The LSP Pattern, Applied to Agents
The cleanest way to understand ACP is to look at how LSP changed the editor landscape. Before LSP, every language server had to be written separately for every editor: a TypeScript server for VS Code, a TypeScript server for Vim, a TypeScript server for Emacs. The combinatorial overhead was enormous. LSP broke that matrix — you write the server once, and any editor that speaks the protocol can use it. ACP does exactly the same thing for coding agents. Today, if you want to use GitHub Copilot in IntelliJ and also in VS Code, you’re relying on Copilot having implemented both integrations. With ACP, a company can standardise on a Copilot licence and developers can consume it from whichever IDE they prefer — IntelliJ, VS Code, Zed, Neovim — without waiting for the agent vendor to build each integration. That’s not a small quality-of-life improvement; it’s a structural change in who controls the developer tooling stack.
The Political Strategy Behind It
This is also a story about coalition building against a dominant incumbent. VS Code controls a huge share of the developer market, and both Zed and JetBrains are fighting for relevance against it. The Gemini CLI team, building an agent that needs distribution, had the same problem from the opposite direction. By rallying around ACP, these parties created a common standard that benefits them collectively far more than it benefits Microsoft. It’s a textbook example of the “open up the layer below your competitor’s moat” strategy — the same move that made Linux and Android successful. JetBrains joined as co-maintainer in early 2026, with Sergey Ignatov becoming Lead Maintainer alongside Zed’s Ben Brandt. The growing list of agents that have shipped ACP support — Gemini CLI, Cline, OpenHands, OpenCode, Codex CLI, and more — shows the coalition has real momentum.
The Obsidian Moment
What sold me personally wasn’t the IDEs — it was plugging it into Obsidian. ACP’s client list already includes an Obsidian plugin, and connecting an agent to my knowledge base through a standardised protocol rather than a proprietary integration felt like exactly the right direction. It’s early, and the integration is rough around the edges, but the concept is right: your notes, your agent, your editor — none of them should be locked to each other. That composability is the long-term promise of ACP.

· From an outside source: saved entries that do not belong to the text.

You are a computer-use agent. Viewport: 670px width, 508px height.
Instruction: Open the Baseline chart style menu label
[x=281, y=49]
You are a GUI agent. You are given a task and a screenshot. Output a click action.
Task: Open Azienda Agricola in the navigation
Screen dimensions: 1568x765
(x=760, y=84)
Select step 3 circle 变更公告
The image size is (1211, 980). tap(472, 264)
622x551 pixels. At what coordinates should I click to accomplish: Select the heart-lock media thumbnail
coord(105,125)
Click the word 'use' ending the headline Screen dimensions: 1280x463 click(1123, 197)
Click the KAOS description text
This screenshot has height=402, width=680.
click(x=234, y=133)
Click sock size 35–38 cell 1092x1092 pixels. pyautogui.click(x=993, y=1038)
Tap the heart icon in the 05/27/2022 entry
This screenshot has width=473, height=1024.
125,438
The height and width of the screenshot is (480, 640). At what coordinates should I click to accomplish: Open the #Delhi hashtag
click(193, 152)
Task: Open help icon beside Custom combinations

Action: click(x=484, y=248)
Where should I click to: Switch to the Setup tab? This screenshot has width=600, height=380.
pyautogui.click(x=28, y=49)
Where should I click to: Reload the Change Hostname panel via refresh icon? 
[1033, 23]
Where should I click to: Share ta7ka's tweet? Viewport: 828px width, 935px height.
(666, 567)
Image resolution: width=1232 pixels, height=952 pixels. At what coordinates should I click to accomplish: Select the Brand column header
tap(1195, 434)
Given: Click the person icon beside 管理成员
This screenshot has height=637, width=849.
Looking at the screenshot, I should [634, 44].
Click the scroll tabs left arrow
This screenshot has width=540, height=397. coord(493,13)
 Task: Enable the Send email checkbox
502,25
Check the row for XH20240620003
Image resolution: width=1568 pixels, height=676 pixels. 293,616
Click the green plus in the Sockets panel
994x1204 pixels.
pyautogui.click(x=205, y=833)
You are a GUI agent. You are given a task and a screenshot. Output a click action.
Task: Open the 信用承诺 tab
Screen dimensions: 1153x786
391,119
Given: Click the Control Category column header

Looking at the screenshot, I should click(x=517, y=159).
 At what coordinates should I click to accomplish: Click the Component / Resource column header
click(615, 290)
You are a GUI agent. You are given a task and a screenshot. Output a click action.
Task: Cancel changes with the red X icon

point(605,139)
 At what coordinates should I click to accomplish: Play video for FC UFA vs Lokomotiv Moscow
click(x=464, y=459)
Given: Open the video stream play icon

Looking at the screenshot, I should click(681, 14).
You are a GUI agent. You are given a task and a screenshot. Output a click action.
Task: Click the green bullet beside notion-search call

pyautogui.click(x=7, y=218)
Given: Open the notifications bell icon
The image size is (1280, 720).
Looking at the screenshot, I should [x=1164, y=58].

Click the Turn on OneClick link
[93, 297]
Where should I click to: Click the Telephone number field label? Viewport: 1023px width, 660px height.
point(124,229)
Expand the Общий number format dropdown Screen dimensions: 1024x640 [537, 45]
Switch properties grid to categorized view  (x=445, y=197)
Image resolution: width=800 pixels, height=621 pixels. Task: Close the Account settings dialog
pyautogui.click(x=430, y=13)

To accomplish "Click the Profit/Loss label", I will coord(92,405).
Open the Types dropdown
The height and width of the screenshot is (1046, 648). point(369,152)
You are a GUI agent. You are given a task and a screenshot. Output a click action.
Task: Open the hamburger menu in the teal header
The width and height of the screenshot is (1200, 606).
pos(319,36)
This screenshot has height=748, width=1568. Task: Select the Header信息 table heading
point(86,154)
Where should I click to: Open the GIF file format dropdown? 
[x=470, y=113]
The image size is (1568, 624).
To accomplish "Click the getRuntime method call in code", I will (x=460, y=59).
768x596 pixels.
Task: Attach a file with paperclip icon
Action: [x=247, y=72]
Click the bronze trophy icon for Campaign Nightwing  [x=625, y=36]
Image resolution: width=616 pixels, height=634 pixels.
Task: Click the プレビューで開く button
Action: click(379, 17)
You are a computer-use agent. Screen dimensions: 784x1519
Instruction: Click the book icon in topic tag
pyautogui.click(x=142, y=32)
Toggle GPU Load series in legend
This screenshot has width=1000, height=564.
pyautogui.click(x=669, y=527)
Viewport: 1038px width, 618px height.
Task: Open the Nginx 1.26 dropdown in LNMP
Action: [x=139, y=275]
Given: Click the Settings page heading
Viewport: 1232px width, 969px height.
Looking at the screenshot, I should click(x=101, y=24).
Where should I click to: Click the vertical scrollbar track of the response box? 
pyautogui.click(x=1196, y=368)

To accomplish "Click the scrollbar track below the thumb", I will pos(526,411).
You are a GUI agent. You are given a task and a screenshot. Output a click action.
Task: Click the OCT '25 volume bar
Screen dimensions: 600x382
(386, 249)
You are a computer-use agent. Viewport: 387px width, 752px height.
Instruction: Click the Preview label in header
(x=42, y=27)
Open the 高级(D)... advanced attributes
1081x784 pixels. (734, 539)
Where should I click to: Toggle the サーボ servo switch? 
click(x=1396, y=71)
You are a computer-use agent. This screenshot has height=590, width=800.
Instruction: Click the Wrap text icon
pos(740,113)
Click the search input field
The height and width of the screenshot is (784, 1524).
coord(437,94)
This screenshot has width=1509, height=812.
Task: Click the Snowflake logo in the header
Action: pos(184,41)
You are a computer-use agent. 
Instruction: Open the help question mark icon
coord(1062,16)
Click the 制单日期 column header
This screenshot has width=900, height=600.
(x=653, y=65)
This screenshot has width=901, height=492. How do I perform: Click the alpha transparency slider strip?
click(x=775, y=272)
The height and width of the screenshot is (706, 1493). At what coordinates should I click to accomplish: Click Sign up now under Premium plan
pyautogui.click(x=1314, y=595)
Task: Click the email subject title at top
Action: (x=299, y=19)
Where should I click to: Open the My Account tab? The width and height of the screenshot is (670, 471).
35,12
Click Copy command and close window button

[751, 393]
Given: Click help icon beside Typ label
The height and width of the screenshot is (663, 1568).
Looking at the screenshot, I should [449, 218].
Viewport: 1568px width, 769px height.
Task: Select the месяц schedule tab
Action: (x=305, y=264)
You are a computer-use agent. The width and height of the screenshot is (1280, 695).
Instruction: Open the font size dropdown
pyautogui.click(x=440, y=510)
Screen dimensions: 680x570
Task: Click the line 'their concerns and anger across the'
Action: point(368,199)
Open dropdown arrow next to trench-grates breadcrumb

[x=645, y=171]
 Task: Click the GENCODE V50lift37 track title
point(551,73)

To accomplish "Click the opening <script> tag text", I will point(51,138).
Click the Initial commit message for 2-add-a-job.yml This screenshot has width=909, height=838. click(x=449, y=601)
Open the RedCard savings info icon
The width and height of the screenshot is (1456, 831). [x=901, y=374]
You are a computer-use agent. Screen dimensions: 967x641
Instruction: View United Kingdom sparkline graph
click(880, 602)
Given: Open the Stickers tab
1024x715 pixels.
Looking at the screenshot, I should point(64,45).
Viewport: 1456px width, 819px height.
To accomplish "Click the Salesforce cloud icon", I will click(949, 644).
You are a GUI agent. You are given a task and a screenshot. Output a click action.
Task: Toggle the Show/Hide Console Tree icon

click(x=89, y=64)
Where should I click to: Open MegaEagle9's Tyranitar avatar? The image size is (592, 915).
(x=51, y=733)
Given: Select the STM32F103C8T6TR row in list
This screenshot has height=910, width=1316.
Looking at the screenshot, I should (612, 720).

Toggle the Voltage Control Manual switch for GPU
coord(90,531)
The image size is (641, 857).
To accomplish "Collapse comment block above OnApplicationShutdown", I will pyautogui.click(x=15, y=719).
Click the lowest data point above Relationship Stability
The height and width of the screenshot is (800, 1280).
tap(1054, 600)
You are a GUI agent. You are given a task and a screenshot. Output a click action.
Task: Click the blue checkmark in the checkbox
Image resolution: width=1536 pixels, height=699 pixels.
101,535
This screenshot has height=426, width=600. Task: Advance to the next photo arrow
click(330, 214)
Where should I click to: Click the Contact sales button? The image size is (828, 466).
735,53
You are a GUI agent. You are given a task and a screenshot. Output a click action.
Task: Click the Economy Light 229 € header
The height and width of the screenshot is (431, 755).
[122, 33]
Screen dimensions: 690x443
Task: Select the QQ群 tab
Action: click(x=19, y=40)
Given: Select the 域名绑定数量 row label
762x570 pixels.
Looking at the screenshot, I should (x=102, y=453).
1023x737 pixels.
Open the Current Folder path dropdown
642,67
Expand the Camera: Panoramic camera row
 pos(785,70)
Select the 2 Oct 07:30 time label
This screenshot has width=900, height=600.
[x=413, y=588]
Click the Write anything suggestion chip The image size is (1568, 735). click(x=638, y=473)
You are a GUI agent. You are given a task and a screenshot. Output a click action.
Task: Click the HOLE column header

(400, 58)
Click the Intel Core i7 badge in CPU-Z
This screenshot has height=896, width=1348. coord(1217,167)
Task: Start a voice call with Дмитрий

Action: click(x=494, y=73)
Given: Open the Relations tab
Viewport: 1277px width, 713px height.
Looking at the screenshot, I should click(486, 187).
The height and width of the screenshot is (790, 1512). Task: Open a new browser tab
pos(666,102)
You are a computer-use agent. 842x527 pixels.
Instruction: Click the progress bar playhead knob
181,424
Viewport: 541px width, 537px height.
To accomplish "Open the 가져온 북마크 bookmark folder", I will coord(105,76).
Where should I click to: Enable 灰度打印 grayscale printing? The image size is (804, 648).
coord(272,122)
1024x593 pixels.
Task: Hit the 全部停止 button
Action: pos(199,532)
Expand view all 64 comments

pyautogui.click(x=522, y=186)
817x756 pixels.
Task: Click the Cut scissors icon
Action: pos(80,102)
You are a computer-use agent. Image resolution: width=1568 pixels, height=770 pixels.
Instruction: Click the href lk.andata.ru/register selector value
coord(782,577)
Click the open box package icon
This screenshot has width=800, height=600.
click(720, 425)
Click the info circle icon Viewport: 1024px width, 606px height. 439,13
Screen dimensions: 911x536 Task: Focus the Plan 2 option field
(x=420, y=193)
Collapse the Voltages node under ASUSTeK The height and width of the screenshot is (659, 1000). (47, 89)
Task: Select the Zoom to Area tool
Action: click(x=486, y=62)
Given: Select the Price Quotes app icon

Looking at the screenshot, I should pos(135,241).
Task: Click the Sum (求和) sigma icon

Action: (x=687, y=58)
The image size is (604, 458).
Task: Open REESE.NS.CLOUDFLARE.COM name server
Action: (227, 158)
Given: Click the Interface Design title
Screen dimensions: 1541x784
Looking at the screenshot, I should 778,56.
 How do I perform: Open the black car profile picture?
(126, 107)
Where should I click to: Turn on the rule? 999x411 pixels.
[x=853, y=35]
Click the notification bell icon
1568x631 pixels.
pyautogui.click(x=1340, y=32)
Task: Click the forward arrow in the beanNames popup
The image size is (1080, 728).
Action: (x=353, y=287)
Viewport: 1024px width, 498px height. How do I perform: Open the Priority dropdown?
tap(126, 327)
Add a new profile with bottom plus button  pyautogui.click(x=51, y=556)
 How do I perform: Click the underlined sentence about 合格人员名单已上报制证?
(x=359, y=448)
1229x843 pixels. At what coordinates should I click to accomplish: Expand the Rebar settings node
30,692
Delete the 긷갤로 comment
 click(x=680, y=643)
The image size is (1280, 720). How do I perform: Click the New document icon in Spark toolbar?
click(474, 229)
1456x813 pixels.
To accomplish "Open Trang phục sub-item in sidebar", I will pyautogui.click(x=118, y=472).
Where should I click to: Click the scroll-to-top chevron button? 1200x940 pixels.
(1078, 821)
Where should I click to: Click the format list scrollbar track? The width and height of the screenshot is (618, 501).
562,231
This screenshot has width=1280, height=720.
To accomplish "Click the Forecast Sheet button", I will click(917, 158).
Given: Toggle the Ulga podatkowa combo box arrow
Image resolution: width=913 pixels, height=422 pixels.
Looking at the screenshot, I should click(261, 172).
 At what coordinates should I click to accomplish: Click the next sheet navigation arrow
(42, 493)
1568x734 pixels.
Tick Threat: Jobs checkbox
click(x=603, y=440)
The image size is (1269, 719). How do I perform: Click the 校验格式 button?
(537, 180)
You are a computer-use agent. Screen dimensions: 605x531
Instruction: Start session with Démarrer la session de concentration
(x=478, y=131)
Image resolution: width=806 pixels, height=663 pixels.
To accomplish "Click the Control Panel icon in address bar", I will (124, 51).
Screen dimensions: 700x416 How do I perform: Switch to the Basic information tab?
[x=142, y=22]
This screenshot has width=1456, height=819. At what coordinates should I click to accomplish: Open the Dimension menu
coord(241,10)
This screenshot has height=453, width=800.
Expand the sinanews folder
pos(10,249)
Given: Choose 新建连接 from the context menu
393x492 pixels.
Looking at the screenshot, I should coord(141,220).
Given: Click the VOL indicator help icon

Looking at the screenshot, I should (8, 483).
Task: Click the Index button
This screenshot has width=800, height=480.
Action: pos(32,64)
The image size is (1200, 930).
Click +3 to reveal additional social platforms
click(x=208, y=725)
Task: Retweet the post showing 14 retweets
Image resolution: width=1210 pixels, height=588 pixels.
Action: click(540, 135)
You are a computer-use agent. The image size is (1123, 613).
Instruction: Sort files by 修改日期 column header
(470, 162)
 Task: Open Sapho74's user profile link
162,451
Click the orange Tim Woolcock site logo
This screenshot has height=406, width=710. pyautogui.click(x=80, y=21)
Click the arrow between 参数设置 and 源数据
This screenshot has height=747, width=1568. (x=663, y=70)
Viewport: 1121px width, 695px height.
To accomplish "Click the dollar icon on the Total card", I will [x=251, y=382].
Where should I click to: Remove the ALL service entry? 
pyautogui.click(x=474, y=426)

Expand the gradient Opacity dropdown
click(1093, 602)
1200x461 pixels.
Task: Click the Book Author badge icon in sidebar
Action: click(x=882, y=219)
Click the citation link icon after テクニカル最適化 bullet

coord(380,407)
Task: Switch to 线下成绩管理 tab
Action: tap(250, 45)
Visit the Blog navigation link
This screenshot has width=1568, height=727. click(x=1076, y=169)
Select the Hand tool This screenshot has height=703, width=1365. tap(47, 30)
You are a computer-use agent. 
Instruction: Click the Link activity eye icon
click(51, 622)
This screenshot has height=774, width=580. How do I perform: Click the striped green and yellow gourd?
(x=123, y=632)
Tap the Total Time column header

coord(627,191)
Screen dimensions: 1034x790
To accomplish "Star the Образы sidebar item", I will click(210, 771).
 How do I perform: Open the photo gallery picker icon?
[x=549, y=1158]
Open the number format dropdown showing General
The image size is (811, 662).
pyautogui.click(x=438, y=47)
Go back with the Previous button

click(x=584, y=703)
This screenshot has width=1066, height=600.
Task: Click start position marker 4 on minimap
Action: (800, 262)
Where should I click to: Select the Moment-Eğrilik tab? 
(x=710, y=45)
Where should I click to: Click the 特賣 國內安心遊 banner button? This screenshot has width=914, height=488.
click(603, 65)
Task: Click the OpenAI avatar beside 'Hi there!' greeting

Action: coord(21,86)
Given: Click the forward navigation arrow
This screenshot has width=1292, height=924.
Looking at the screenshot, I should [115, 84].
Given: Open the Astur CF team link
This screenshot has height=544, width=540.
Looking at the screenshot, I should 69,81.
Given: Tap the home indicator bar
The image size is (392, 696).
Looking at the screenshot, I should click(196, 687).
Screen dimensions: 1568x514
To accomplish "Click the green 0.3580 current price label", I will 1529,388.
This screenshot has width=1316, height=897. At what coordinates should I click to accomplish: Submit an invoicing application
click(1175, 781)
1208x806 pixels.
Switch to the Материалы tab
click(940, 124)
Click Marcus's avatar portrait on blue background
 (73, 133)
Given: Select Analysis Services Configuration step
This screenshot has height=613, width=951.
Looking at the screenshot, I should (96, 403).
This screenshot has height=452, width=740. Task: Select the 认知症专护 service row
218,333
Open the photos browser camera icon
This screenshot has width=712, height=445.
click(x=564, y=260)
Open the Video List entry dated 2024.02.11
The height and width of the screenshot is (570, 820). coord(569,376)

If you search for “ACP protocol”, you’ll find two completely different things using the same acronym. IBM’s BeeAI team coined “Agent Communication Protocol” (also ACP) as a REST-based standard for agent-to-agent communication across organizations — think manufacturing agent talking to logistics agent. When Google launched A2A (Agent2Agent) with 50+ enterprise partners in April 2025, it targeted exactly the same space with more momentum and a broader coalition. IBM’s ACP lost ground, and IBM eventually agreed to deprecate it and fold its work into A2A under the Linux Foundation. IBM’s own docs now carry a deprecation notice pointing users toward A2A migration paths.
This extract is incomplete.